This is a guest post by Michelle Sieff, and is cross posted from Z Word
Before I ravage him, let me first say that in the past I greatly admired Professor Mamdani. His two books on African politics – Citizen and Subject and When Victims Become Killers – are landmarks in the field of Comparative Politics. But my appreciation of his past work does not prevent me from recognizing his recent descent into sophistry.
In the article, Mamdani defends Robert Mugabe, on the grounds that the Zimbabwean dictator is pursuing “land reform” policies. Mamdani says these policies “have won him considerable popularity, not just in Zimbabwe but throughout Southern Africa.” He argues that the people of Zimbabwe are likely to remember 2000-2003 as the end of the settler colonial era, just as, according to Mamdani, the Ugandan people experienced the Asian expulsion of 1972 – not the formal handover in 1962 – as the dawn of true independence.
No doubt that the most brutal political regimes in history – including Hitler’s – had their supporters. But is it true that most Ugandans remember Amin’s Asian expulsion as the dawn of true independence? Not if you ask current President Museveni, who has said that the Asian expulsion was a ghastly error and has desperately tried to encourage Asians to return.

Instructions
**a.** Duplicate the guest post word for word, starting at "No doubt that" and ending at "Asians to return.".
**b.** Which two books by Mamdani on African politics does the guest post call landmarks in Comparative Politics?
You won't need the listing for anything here.

(Click target data)
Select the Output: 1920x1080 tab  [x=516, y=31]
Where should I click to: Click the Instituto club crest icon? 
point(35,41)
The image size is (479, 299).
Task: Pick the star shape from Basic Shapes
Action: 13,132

Per-task outputs
**a.**
No doubt that the most brutal political regimes in history – including Hitler’s – had their supporters. But is it true that most Ugandans remember Amin’s Asian expulsion as the dawn of true independence? Not if you ask current President Museveni, who has said that the Asian expulsion was a ghastly error and has desperately tried to encourage Asians to return.

**b.** Citizen and Subject and When Victims Become Killers.